**Activity**
Beginning with the line that holds "Task: Click the" and ending with the last line below, repeat each line exactly, leaving any pictures out.

**Exercise data**

»»

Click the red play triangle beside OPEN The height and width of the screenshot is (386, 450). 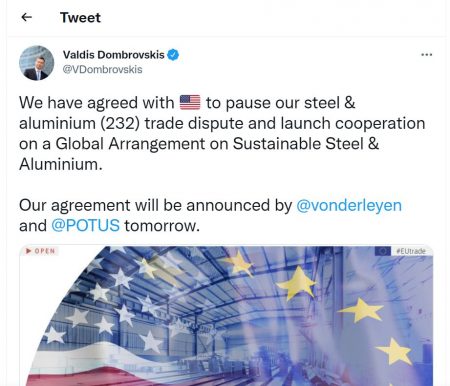coord(29,251)
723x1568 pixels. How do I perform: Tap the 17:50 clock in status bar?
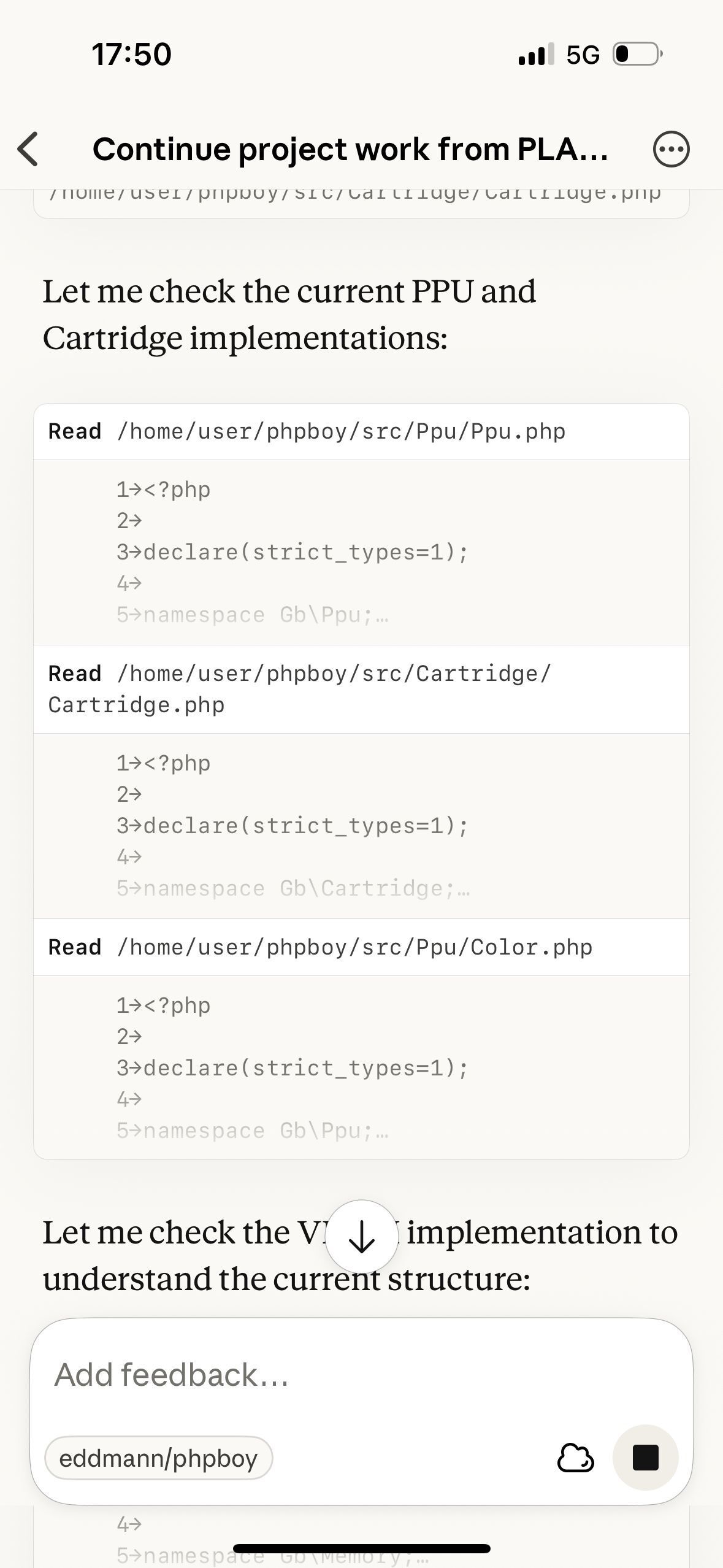[131, 54]
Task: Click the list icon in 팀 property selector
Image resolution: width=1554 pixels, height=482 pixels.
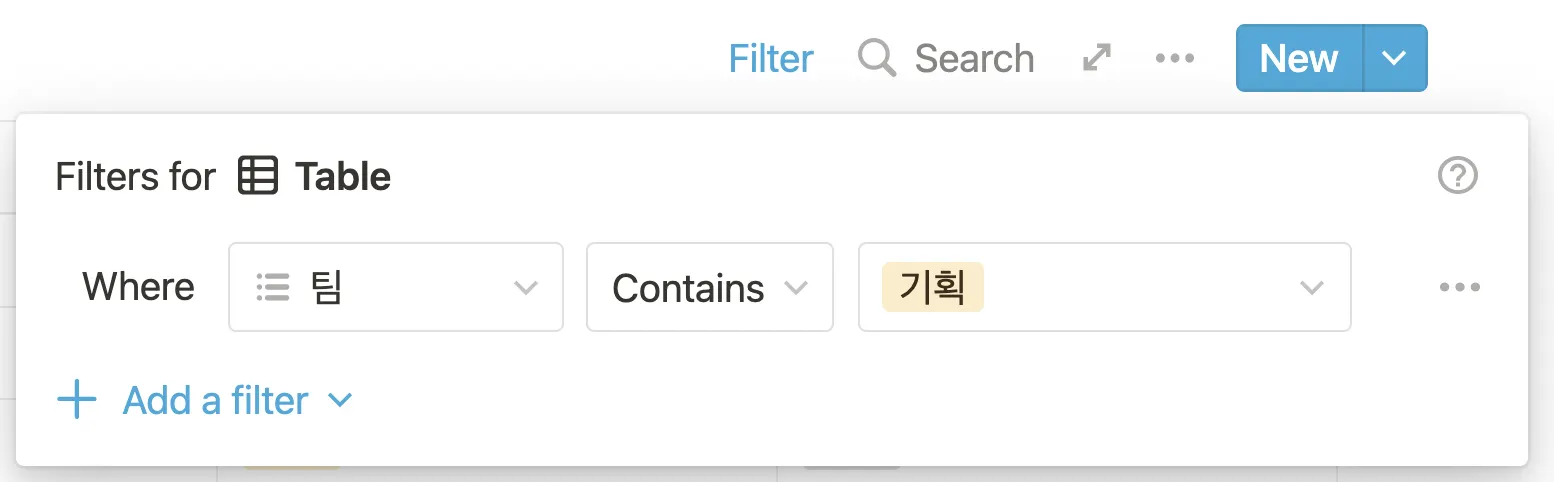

««

**Response area**
Task: Click the list icon in 팀 property selector
Image resolution: width=1554 pixels, height=482 pixels.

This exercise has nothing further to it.